E já começou
Aproxima-se o período eleitoral e já nos deparamos com as mais diversas formas de engôdos dos candidatos visando o tão cobiçado voto. Nessa época, eles conseguem todos os dados dos eleitores, tais como número do celular, comercial, da residência, e-mail e endereço completo. Passada a eleição, hibernam-se em seus luxuosos gabinetes e se vingam, pois não há maior vingança do que o esquecimento.

LUIZ ALBERICO PIOTTO (servidor público) – Cambé



Donos de Londrina?
E lá vem eles de novo: os "novos donos" de Londrina. Já não bastasse a guerra contra a Copel e contra a instalação de um hipermercado na zona sul, agora querem entrar com uma ação na Justiça contra a doação de terrenos da prefeitura para a Sercomtel. Uma pergunta aos moradores dessa pobre região (pobre sim, pois só enxergam o próprio umbigo): os terrenos a serem doados são seus? Que eu saiba são dá prefeitura e só ela deve decidir (dentro dos trâmites legais)o que fazer com eles. Acho que deveriam criar um novo município, aí poderiam interferir no desenvolvimento da sua própria cidade

ROGEMAR MONTEIRO (servidor público) – Londrina



‘Sempre vigilante’
O leitor Júlio R. de Mello faz jus a sua função e está "sempre vigilante". Sempre concordei com as suas opiniões, inclusive, com o título da sua carta "Bons políticos, onde"? (Opinião, 11/11).
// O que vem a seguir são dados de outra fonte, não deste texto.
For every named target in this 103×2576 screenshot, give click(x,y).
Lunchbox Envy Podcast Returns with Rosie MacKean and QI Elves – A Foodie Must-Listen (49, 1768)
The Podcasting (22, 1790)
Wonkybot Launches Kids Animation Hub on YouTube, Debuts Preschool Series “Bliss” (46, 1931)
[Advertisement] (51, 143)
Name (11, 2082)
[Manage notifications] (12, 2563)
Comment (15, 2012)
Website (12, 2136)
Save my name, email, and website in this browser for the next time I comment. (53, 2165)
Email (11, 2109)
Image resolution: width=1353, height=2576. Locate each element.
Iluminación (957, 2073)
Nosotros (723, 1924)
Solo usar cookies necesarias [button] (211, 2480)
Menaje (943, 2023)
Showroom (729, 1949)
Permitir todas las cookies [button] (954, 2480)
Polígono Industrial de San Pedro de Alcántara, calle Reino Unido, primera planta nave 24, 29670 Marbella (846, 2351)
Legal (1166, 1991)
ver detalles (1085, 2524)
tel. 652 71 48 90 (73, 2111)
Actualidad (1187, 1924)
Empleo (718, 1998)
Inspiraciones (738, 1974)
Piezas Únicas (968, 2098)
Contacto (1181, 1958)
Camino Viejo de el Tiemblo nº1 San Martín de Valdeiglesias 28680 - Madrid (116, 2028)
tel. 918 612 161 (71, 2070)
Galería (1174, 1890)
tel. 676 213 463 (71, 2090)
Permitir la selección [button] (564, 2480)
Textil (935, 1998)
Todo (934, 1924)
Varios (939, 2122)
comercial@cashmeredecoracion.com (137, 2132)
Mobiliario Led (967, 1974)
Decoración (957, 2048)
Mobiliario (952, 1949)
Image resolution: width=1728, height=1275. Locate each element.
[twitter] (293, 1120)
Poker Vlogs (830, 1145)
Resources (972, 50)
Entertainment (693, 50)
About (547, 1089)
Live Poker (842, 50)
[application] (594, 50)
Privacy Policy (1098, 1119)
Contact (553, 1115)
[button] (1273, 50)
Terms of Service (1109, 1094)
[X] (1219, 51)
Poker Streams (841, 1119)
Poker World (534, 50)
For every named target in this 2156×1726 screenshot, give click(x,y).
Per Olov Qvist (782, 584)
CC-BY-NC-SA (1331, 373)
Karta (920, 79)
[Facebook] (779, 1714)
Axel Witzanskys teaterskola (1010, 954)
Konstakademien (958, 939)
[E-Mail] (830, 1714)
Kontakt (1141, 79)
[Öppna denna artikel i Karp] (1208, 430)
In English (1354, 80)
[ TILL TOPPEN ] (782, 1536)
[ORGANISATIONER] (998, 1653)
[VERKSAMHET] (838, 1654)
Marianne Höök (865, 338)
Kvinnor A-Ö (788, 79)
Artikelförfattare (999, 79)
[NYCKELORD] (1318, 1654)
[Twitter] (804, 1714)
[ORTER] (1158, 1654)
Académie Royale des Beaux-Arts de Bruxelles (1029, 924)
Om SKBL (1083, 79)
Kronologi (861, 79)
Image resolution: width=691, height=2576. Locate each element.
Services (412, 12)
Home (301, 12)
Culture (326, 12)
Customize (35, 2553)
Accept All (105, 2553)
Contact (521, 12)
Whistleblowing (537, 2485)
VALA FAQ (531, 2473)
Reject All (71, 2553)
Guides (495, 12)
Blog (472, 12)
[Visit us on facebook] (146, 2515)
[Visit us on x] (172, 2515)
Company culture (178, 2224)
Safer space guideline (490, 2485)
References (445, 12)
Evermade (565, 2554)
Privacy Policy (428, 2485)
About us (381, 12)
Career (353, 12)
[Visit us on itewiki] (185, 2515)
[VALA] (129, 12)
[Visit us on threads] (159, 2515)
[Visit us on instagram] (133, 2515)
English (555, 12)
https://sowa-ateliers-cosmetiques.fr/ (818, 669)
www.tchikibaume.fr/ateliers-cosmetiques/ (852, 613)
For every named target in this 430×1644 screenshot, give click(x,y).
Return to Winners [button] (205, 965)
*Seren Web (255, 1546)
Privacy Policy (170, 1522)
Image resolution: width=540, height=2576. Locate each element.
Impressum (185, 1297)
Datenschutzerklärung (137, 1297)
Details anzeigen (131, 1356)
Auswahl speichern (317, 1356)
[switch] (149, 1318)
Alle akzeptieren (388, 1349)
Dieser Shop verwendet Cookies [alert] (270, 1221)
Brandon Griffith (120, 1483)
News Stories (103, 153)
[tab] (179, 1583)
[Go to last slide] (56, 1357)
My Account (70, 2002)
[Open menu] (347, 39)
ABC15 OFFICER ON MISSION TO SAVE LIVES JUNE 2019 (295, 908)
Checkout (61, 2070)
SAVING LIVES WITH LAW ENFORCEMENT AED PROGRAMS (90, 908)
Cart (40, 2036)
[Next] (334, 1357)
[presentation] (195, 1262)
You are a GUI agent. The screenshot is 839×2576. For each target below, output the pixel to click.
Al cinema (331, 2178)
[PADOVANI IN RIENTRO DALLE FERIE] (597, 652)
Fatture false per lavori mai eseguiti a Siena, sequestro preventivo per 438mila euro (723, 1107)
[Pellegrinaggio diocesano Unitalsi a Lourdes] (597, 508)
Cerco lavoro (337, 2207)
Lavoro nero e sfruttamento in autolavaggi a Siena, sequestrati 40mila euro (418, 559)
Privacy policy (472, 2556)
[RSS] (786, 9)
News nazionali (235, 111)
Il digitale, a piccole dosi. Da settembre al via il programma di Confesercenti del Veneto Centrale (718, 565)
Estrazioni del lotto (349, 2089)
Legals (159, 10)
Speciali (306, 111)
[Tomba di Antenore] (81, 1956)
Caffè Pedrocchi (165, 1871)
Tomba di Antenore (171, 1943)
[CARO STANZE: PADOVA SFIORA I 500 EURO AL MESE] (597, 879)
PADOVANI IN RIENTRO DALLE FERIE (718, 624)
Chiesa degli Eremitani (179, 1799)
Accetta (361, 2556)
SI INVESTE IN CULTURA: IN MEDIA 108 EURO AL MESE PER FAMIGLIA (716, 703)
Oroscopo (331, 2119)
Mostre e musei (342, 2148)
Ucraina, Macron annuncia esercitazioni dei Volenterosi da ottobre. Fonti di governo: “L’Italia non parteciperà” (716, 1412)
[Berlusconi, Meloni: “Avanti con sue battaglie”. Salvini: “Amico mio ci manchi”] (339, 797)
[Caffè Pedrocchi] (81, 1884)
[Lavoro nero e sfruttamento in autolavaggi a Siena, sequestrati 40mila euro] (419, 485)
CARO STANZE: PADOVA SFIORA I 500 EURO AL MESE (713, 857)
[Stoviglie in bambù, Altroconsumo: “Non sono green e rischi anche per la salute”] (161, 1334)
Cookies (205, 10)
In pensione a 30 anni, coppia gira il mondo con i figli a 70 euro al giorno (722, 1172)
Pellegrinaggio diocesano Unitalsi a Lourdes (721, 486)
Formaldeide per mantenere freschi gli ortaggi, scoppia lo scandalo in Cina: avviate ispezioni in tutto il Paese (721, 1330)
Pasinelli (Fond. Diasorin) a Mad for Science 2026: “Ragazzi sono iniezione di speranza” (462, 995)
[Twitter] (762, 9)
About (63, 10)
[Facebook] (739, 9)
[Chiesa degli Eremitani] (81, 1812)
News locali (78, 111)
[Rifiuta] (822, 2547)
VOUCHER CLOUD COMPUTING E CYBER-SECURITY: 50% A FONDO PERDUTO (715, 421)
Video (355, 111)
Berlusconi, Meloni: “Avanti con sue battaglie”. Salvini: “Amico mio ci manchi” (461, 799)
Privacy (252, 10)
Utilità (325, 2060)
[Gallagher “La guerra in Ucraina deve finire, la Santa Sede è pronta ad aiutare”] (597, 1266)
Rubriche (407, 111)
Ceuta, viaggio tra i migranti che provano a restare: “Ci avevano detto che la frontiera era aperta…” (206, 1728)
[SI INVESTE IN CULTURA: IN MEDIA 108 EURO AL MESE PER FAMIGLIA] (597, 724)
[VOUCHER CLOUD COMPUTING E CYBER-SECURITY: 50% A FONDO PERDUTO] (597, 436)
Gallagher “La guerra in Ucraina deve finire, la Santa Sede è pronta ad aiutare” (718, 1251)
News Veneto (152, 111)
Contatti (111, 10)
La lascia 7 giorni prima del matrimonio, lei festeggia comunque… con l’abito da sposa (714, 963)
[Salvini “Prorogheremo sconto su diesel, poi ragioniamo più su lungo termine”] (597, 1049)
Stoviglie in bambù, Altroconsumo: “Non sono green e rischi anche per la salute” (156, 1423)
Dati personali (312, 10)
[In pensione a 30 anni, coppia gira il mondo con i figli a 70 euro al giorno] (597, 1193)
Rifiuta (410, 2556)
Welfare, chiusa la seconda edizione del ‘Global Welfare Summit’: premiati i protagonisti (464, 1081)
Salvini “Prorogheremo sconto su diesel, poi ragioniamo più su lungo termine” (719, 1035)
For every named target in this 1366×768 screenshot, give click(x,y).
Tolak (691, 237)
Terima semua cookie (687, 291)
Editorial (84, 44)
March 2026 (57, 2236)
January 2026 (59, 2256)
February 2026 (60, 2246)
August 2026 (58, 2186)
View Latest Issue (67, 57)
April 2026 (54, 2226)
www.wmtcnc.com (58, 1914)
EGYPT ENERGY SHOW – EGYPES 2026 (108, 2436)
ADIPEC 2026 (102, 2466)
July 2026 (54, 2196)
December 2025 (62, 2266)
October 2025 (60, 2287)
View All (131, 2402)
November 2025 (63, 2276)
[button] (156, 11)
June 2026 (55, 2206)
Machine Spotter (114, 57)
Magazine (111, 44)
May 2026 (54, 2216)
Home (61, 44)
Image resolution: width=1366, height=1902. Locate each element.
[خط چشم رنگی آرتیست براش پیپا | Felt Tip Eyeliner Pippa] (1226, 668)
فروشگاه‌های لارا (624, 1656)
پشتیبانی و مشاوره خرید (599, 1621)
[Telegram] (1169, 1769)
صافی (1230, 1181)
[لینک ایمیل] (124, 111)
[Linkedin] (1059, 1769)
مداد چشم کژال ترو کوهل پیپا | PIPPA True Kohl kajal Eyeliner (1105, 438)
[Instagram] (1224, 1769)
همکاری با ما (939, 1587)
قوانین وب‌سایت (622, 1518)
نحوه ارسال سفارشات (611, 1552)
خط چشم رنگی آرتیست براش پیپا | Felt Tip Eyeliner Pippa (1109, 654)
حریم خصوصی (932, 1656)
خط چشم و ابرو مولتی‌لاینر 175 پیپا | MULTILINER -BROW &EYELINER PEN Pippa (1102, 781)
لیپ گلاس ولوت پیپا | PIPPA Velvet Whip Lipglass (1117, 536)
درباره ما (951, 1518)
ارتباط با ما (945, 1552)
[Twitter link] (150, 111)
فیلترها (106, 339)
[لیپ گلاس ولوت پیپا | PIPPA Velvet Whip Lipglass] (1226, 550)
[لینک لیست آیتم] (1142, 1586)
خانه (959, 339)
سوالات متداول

Efetivamente, poderíamos estar melhor representados na Assembleia Legislativa e na Câmara Federal, mas temos tido pouca consciência política e responsabilidade na definição dos nossos candidatos, com isso pulverizamos os nossos votos o que tem como consequência um número reduzido de deputados estaduais e federais representando a nossa cidade e região metropolitana. Só gostaria de fazer uma ressalva sobre a representatividade da região na Assembleia, visto que o "novato deputado" Tercílio Turini tem nos representado dignamente.

ADONIRO PRIETO MATHIAS (contabilista) – Londrina



Mortes em confrontos
Sobre a matéria "Paraná é o quarto em mortes em confronto com policiais" (Geral, 6/11), a ciência exata mostra que "a toda ação temos uma reação em sentido contrário e de mesma intensidade". Essa máxima não tem a mesma correspondência nas ciências sociais, que passa a ser: "a toda ação temos uma reação em sentido contrário, cuja intensidade é desconhecida". A vida em sociedade cria forças antagônicas que sustentam as relações humanas, mantendo a paz e as condições necessárias ao desenvolvimento do indivíduo. As polícias compõem uma das forças que atuam no tônus entre as exigências sociais, que o cidadão de bem exige. Em contrapartida, esse cidadão é o primeiro obstáculo à atuação do marginal. Essa atuação do cidadão está em desvantagem em virtude do desarmamento, que permitiu ao marginal agir com maior desenvoltura. Conforme a máxima de Benjamin Franklin, "quando todas as armas forem propriedade do governo e dos bandidos, estes decidirão de quem serão as outras propriedades". A própria matéria aponta que a morte em confrontos no Brasil é 4,6 vezes maior que nos EUA, que é um país belicista autêntico. Assim, a defesa da sociedade ficando unicamente a cargo das polícias, a prevenção estará prejudicada, pois ao ser acionada o crime já estará em franco andamento ou consumado. Resta à polícia a repressão que não tem outra forma a não ser atuando com as mesmas armas que os marginais.